BY ROBERT HILLIARD SPECIAL TO FLORIDA WEEKLY

We knew it was coming and we all pretended that we wanted to be there.

We were in our final week of infantry basic training at Camp Blanding in northeast Florida, not far from Jacksonville and close to the then-infamous town of Starke, filled with what in an earlier age of America's military establishments were called camp-followers.

Some of us had been in special units, training as combat radio specialists by putting in extra hours every evening following the daily grind of learning to be riflemen. Those of us who had achieved special proficiency in taking down and sending Morse Code by hand were slated for advanced radio training at Fort Benning, Ga. I was one of the fortunate ones, having reached what was then the optimum 25 words per minute. There was a special camaraderie among we chosen few, and an inner but unacknowledged sense of elitism to counter the realization that we were still virtually at the bottom of the military ladder. Some of us had become close friends, as had Edgar Valderrama and I, working together as partners for months in taking and sending code.

That first week of June 1944, rumors were rampant. The expected invasion of France was the main topic of conversation in the mess hall and in the barracks. An aura of feigned eagerness pervaded our talks. On June 5 we heard a report that the invasion had begun. It turned out to be a false report, partially because, as we found out months later, the allied commander, Gen. Dwight Eisenhower, learned on June 4 that weather conditions were unsuitable for the planned June 5 invasion — it needed a full moon and a spring tide in the English channel — and partially because a report was deliberately leaked with a false site that would divert the Germans' attention away from the actual invasion target.

"Well, who knows when they'll do it now," we decided, when the report proved to be untrue. "Yeah, maybe they'll hold off until we can get over there for the action," we boasted with bravado.

Some of the more gung-ho guys probably really meant it. Most of us secretly hoped the invasion would come sooner rather than later, with the initial battles having taken place before we could be shipped overseas. We didn't have to wait long. The next morning, June 6, we got word that the invasion had begun. The bright bravado faces suddenly became worried as reality set in. They would need more foot soldiers now. In a few days, when our 13-week basic is officially over, we'll be on our way across the Atlantic, we thought. Most of us were 18 and 19 years old, missing the first part of the war because we were too young to enlist or be drafted, and some remaining in civilian life after our 18th birthdays because we were working in an essential job or finishing a college semester. Now the time of reckoning had come — and of honesty.

That night in the barracks a couple of the guys spoke up with what had been unspoken. "I'm sure glad it happened before I got there," one said. That broke the ice. Others joined in. "Yeah, me too."

"Maybe they won't send us right away," another said hopefully.

"The good old Army bureaucracy," another said, adding to the hope. "Hurry up and wait, hurry up and wait.

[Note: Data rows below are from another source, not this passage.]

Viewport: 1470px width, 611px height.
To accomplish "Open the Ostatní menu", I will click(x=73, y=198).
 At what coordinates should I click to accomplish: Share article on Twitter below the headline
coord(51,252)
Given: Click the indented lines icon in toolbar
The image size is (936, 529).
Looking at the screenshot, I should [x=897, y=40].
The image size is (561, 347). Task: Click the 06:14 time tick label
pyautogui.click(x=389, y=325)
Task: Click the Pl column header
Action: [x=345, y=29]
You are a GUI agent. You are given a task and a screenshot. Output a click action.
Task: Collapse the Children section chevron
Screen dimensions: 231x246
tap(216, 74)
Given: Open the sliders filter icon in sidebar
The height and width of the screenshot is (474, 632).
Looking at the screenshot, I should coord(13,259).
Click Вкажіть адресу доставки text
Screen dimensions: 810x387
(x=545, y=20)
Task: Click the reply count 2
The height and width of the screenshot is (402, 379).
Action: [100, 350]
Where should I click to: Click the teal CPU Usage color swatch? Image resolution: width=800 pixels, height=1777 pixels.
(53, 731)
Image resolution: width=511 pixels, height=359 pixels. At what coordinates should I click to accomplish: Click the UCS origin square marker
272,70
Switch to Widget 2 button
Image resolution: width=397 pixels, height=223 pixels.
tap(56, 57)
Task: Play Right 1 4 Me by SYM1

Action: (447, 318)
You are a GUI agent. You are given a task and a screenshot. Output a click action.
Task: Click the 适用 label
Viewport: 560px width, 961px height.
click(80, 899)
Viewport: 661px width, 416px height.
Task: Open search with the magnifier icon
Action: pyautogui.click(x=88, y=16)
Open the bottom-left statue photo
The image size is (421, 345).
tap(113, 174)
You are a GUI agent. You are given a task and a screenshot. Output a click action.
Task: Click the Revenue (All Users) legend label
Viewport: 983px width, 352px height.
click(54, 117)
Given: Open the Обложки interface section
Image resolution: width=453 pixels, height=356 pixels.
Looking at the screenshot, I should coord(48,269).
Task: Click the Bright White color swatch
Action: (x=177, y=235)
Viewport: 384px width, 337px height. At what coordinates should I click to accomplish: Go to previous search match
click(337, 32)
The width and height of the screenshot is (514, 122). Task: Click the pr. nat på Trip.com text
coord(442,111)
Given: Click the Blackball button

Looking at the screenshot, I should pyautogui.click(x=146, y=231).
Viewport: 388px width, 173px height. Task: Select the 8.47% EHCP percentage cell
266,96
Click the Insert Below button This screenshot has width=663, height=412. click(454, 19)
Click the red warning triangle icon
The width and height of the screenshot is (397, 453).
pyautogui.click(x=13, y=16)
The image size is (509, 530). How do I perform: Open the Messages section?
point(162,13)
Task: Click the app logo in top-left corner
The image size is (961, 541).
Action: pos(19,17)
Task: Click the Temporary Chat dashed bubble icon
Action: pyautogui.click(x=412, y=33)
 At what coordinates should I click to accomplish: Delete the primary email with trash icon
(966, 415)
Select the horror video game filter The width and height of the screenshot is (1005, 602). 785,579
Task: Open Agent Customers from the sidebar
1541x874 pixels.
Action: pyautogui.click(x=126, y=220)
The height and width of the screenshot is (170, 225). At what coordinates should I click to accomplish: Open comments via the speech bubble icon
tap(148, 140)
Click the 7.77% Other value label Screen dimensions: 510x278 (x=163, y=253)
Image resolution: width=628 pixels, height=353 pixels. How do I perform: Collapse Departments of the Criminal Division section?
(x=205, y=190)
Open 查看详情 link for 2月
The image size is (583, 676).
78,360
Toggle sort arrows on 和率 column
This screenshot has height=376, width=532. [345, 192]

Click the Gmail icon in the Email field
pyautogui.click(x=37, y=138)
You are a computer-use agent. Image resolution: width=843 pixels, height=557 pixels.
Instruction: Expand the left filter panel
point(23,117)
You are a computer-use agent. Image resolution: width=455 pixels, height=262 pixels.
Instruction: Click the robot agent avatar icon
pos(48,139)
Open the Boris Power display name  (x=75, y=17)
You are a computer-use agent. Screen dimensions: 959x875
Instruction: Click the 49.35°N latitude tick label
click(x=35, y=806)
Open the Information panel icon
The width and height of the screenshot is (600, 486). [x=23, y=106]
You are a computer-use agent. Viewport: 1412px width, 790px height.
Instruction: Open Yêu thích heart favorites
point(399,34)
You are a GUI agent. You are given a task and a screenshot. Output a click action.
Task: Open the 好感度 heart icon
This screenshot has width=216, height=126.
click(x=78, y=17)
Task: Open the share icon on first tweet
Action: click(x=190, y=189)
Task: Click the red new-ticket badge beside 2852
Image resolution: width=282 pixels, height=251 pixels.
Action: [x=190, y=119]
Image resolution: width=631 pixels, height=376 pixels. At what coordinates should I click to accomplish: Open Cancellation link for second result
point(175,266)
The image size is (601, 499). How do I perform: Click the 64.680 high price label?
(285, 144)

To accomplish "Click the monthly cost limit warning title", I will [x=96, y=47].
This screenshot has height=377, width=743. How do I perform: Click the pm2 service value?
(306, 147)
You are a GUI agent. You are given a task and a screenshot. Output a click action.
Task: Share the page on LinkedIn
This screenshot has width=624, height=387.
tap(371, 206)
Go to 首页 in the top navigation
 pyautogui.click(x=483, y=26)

With a little luck, they'll wait a while before they send us."

"You guys going to radio school at Benning, you lucky SOBs." Most of the barracks looked at the relatively few of us with a combination of jealousy and anger.

"Yeah, we'll be over there fighting the Krauts while you guys are sitting in a classroom and getting weekend passes to Atlanta."

We hoped they were right, but we had to protest. "You think they're going to let those orders for Benning stand now? We'll all be over there together."

We were fortunate that the Army moves slowly and is generally inflexible because nothing changed. We went to Fort Benning as scheduled, finished our advanced radio course and shortly afterward were sent overseas. Four months had passed and the worst of the D-Day invasion was over. We were assigned to infantry divisions already moving through France and Belgium into Germany. There was still a lot of war left. Some of our basic training buddies who didn't go to Benning had written to us about the outfits they had joined in Europe. Those of us who could tried to find out what happened to them. We learned that many of them were dead.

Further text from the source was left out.